Background: Acutely decompensated heart failure/pulmonary edema is one of the most common medical problems in clinical practice. Approximately 500 patients are admitted to Rambam Health Care Campus yearly with the diagnosis of ADHF/PE. As a result, Rambam established local instructions and guidelines for the treatment of ADHF/PE based on the guidelines published by the American Heart Association, American College of Cardiology and The European Society of Cardiology.
Objective: To examine whether adherence to guidelines improves the outcome of patients with ADHF/PE in internal medicine wards.

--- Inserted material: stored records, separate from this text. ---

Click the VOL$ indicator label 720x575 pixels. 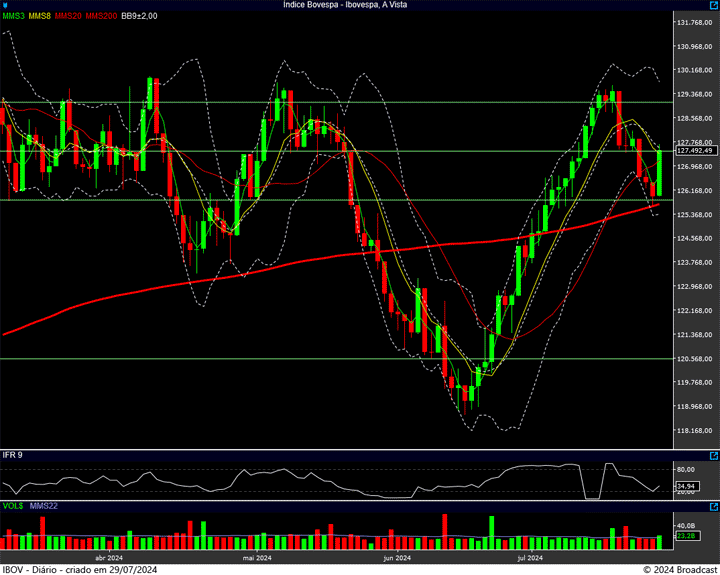[13, 507]
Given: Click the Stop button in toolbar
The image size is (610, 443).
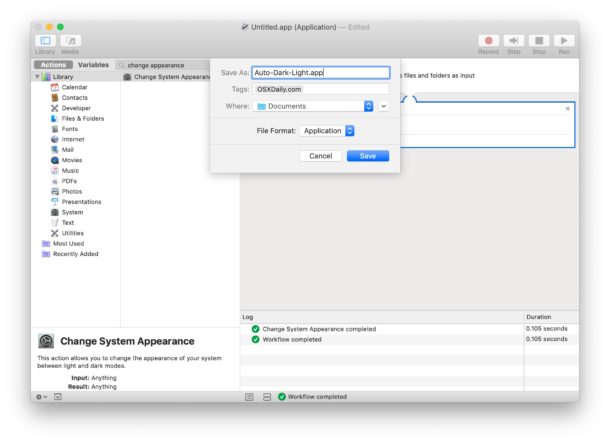Looking at the screenshot, I should pos(539,40).
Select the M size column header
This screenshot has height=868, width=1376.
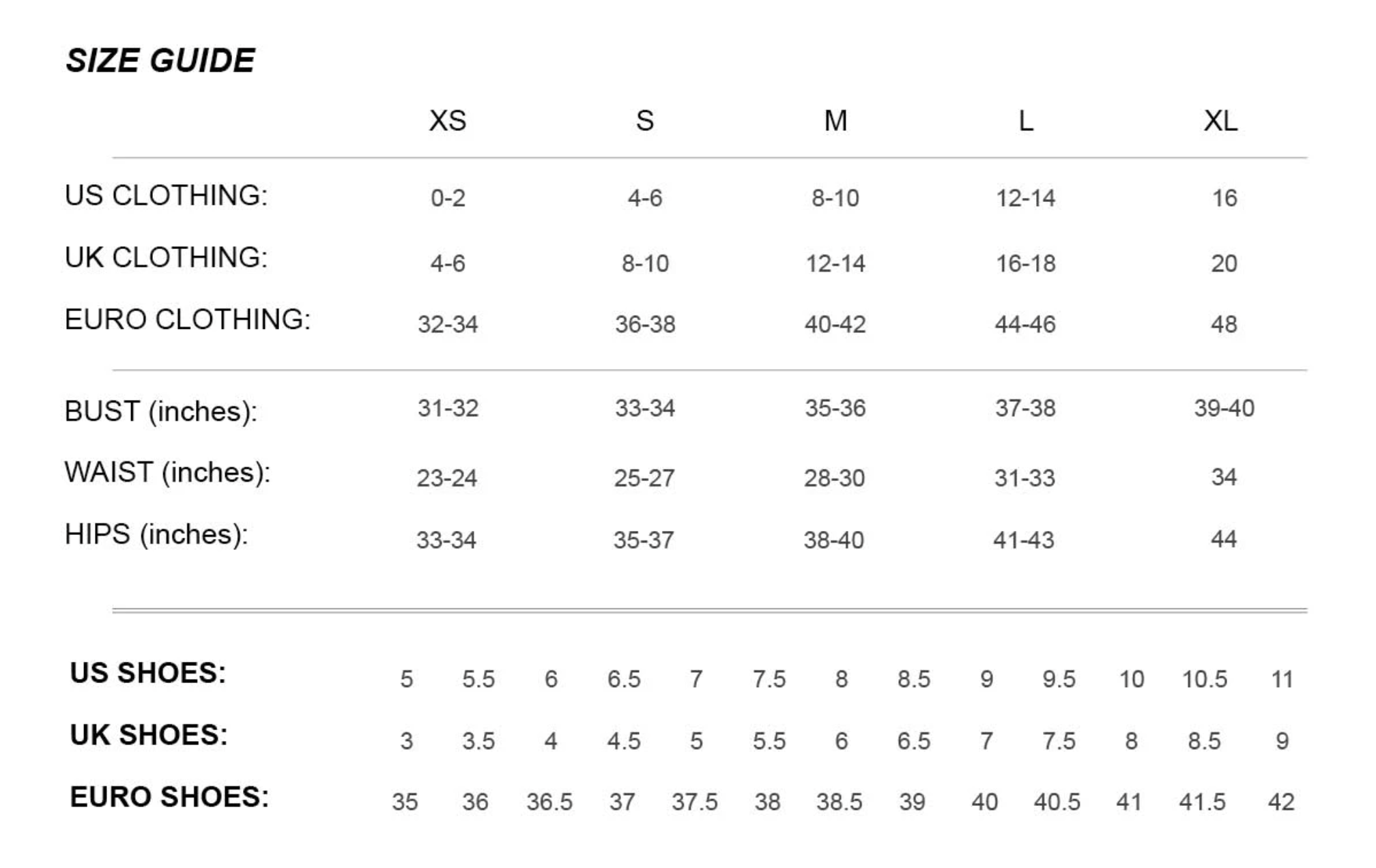click(835, 121)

Methods: Data were collected from the charts of 78 patients admitted to Rambam with ADHF/PE and were compared to a matched historic cohort.

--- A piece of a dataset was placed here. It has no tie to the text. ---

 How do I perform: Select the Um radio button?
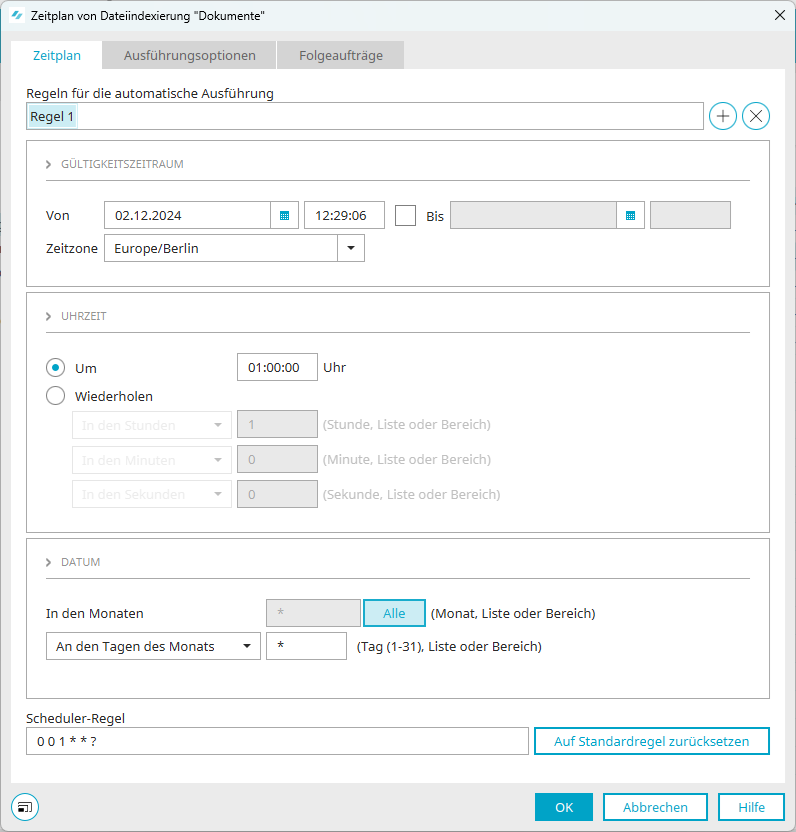(56, 368)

Results: Echocardiography was performed more commonly in the study group patients as compared to the control group, 85% vs. 37.7% respectively (P = 0.0001). In patients who were treated according to the guidelines, angiotensin-converting enzyme inhibitors and beta-blockers were prescribed more commonly as compared to the control group. The 3 month mortality rate was significantly lower in the study group (P = 0.021).
Conclusions: Adherence to guidelines for treatment of ADHF/PE decreased the short-term mortality and increased the use of medications known to reduce mortality and morbidity in patients with systolic heart failure. Echocardiography is an important tool to guide treatment of ADHF/PE.